▸ **Data**

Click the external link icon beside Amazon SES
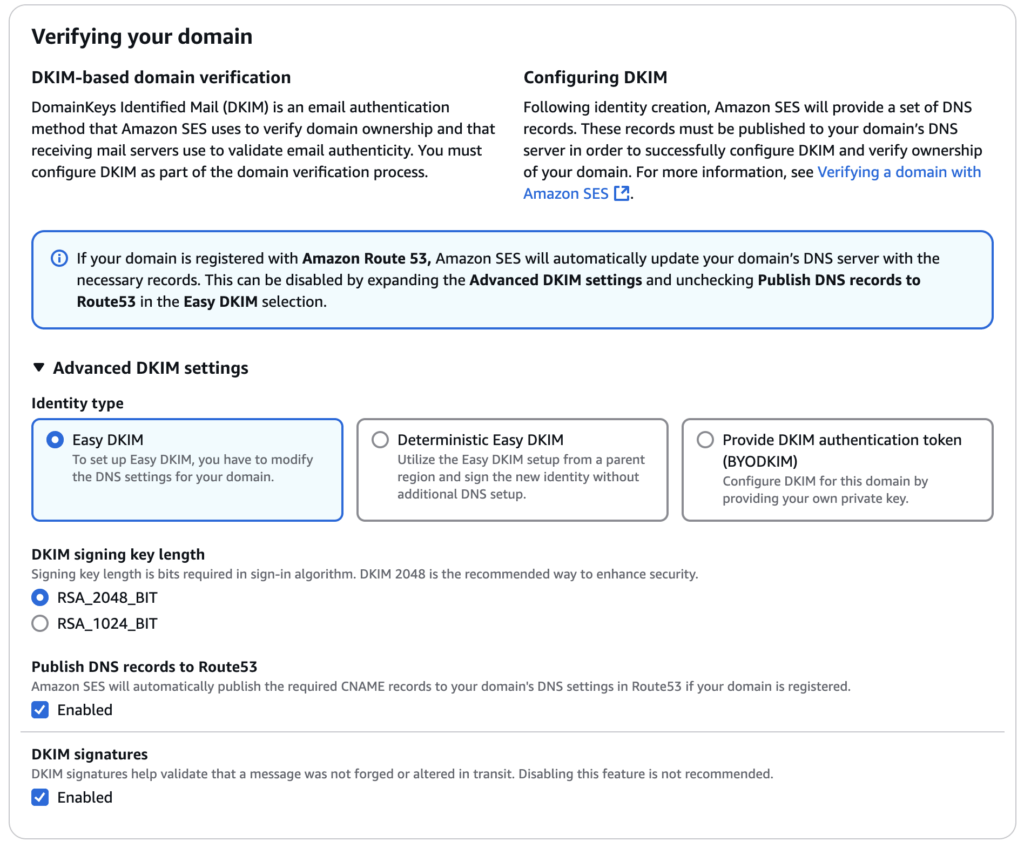 click(x=622, y=194)
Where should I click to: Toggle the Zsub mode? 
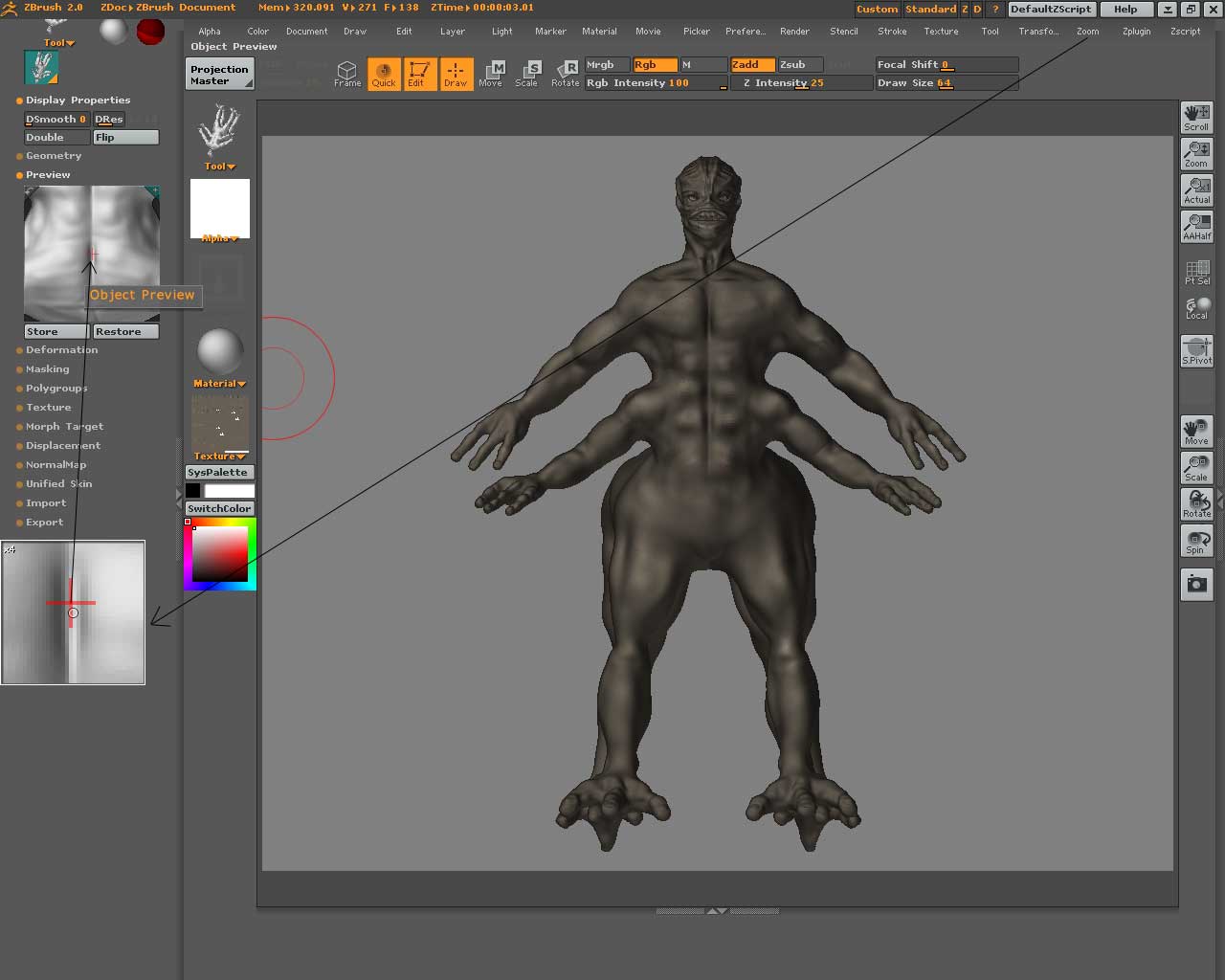[800, 65]
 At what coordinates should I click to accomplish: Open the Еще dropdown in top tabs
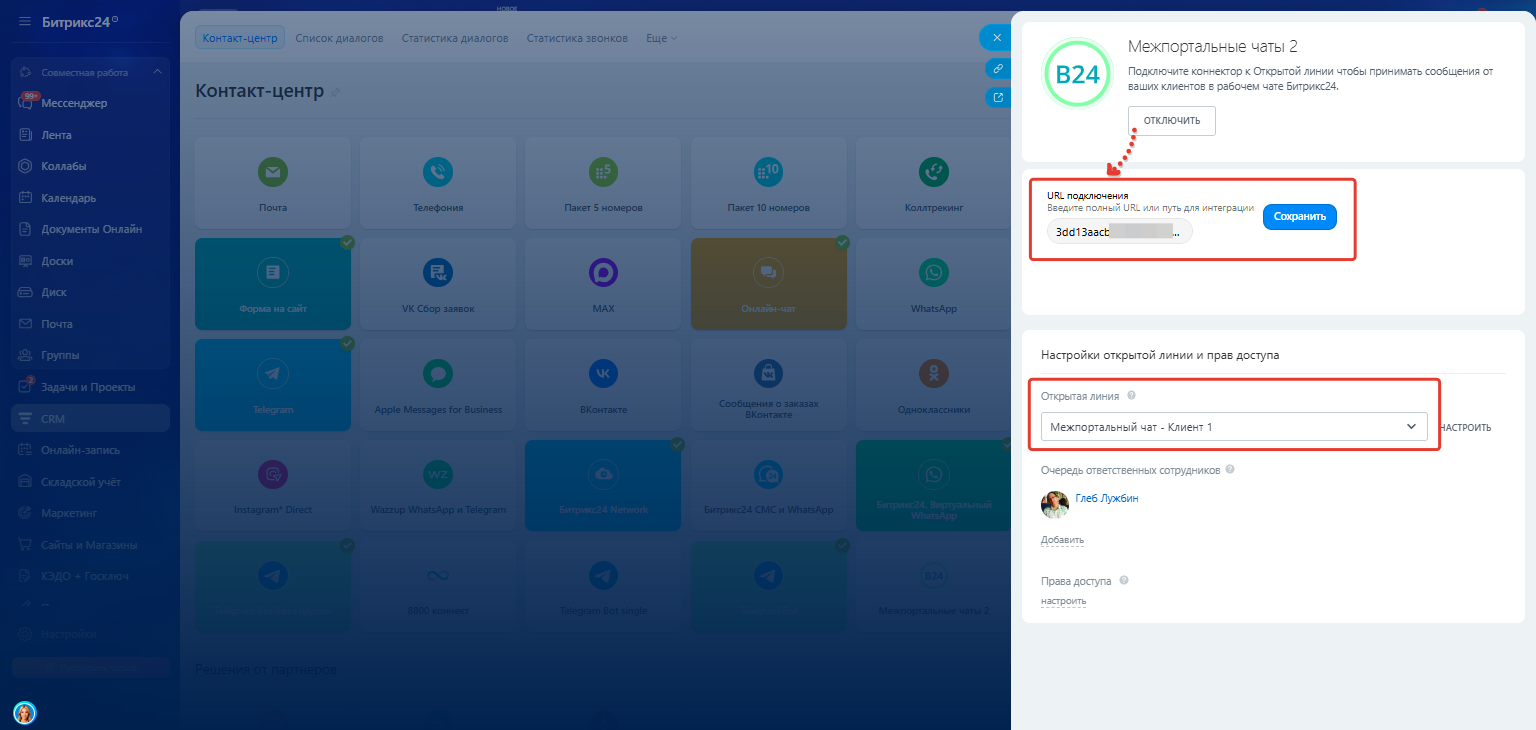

▸ **Exercise brief**
Transcribe the data exactly and leave no picture in the copy.

▸ **Answer to this problem**
Click the external link icon beside Amazon SES
 click(x=622, y=194)
Where should I click to: Toggle the Zsub mode? 
[800, 65]
 At what coordinates should I click to accomplish: Open the Еще dropdown in top tabs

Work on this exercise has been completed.